Task statement: Reproduce every line that appears below, precisely and completely.

▬▬▬▬▬▬▬▬▬▬

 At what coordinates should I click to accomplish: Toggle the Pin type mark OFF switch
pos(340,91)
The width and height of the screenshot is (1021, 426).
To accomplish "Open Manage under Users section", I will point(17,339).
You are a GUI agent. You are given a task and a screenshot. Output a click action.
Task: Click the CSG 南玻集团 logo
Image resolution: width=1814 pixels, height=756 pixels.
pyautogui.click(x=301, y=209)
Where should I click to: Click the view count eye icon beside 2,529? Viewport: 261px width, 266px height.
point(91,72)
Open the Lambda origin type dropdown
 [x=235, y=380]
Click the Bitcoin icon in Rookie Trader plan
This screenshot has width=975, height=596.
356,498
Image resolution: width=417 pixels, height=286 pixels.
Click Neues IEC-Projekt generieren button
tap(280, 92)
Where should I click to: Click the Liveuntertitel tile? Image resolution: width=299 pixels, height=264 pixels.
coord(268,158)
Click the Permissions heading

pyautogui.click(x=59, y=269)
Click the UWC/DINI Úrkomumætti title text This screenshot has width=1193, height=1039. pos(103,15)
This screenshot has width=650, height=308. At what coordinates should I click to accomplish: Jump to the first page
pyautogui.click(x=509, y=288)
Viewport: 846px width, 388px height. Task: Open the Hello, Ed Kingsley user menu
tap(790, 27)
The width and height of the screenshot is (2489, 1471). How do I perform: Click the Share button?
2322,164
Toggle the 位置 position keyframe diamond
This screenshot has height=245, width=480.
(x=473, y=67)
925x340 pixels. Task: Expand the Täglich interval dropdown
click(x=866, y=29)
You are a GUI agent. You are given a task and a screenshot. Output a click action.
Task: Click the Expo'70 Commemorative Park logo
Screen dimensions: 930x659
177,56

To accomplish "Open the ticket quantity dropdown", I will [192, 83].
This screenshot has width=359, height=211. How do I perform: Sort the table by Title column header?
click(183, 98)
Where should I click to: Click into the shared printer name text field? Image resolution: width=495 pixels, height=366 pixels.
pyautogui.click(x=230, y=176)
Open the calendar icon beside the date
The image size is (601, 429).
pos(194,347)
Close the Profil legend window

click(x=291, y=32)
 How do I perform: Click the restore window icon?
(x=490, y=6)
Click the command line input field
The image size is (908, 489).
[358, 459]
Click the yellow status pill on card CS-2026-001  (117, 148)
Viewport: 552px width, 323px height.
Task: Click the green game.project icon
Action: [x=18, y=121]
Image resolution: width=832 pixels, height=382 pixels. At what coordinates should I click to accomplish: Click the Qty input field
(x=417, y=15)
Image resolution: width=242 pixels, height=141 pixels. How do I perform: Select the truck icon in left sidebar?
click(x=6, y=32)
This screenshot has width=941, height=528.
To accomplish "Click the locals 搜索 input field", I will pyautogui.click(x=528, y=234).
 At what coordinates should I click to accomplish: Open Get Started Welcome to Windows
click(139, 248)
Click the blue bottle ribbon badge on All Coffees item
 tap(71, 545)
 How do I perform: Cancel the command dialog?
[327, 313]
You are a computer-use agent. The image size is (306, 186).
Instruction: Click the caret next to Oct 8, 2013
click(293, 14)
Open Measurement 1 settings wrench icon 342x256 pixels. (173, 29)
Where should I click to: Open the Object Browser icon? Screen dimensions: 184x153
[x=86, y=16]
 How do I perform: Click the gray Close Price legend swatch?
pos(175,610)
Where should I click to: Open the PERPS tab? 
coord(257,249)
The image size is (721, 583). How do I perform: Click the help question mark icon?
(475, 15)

▬▬▬▬▬▬▬▬▬▬

Task output:
 At what coordinates should I click to accomplish: Toggle the Pin type mark OFF switch
pos(340,91)
The width and height of the screenshot is (1021, 426).
To accomplish "Open Manage under Users section", I will point(17,339).
You are a GUI agent. You are given a task and a screenshot. Output a click action.
Task: Click the CSG 南玻集团 logo
Image resolution: width=1814 pixels, height=756 pixels.
pyautogui.click(x=301, y=209)
Where should I click to: Click the view count eye icon beside 2,529? Viewport: 261px width, 266px height.
point(91,72)
Open the Lambda origin type dropdown
 [x=235, y=380]
Click the Bitcoin icon in Rookie Trader plan
This screenshot has width=975, height=596.
356,498
Image resolution: width=417 pixels, height=286 pixels.
Click Neues IEC-Projekt generieren button
tap(280, 92)
Where should I click to: Click the Liveuntertitel tile? Image resolution: width=299 pixels, height=264 pixels.
coord(268,158)
Click the Permissions heading

pyautogui.click(x=59, y=269)
Click the UWC/DINI Úrkomumætti title text This screenshot has width=1193, height=1039. pos(103,15)
This screenshot has width=650, height=308. At what coordinates should I click to accomplish: Jump to the first page
pyautogui.click(x=509, y=288)
Viewport: 846px width, 388px height. Task: Open the Hello, Ed Kingsley user menu
tap(790, 27)
The width and height of the screenshot is (2489, 1471). How do I perform: Click the Share button?
2322,164
Toggle the 位置 position keyframe diamond
This screenshot has height=245, width=480.
(x=473, y=67)
925x340 pixels. Task: Expand the Täglich interval dropdown
click(x=866, y=29)
You are a GUI agent. You are given a task and a screenshot. Output a click action.
Task: Click the Expo'70 Commemorative Park logo
Screen dimensions: 930x659
177,56

To accomplish "Open the ticket quantity dropdown", I will [192, 83].
This screenshot has width=359, height=211. How do I perform: Sort the table by Title column header?
click(183, 98)
Where should I click to: Click into the shared printer name text field? Image resolution: width=495 pixels, height=366 pixels.
pyautogui.click(x=230, y=176)
Open the calendar icon beside the date
The image size is (601, 429).
pos(194,347)
Close the Profil legend window

click(x=291, y=32)
 How do I perform: Click the restore window icon?
(x=490, y=6)
Click the command line input field
The image size is (908, 489).
[358, 459]
Click the yellow status pill on card CS-2026-001  (117, 148)
Viewport: 552px width, 323px height.
Task: Click the green game.project icon
Action: [x=18, y=121]
Image resolution: width=832 pixels, height=382 pixels. At what coordinates should I click to accomplish: Click the Qty input field
(x=417, y=15)
Image resolution: width=242 pixels, height=141 pixels. How do I perform: Select the truck icon in left sidebar?
click(x=6, y=32)
This screenshot has width=941, height=528.
To accomplish "Click the locals 搜索 input field", I will pyautogui.click(x=528, y=234).
 At what coordinates should I click to accomplish: Open Get Started Welcome to Windows
click(139, 248)
Click the blue bottle ribbon badge on All Coffees item
 tap(71, 545)
 How do I perform: Cancel the command dialog?
[327, 313]
You are a computer-use agent. The image size is (306, 186).
Instruction: Click the caret next to Oct 8, 2013
click(293, 14)
Open Measurement 1 settings wrench icon 342x256 pixels. (173, 29)
Where should I click to: Open the Object Browser icon? Screen dimensions: 184x153
[x=86, y=16]
 How do I perform: Click the gray Close Price legend swatch?
pos(175,610)
Where should I click to: Open the PERPS tab? 
coord(257,249)
The image size is (721, 583). How do I perform: Click the help question mark icon?
(475, 15)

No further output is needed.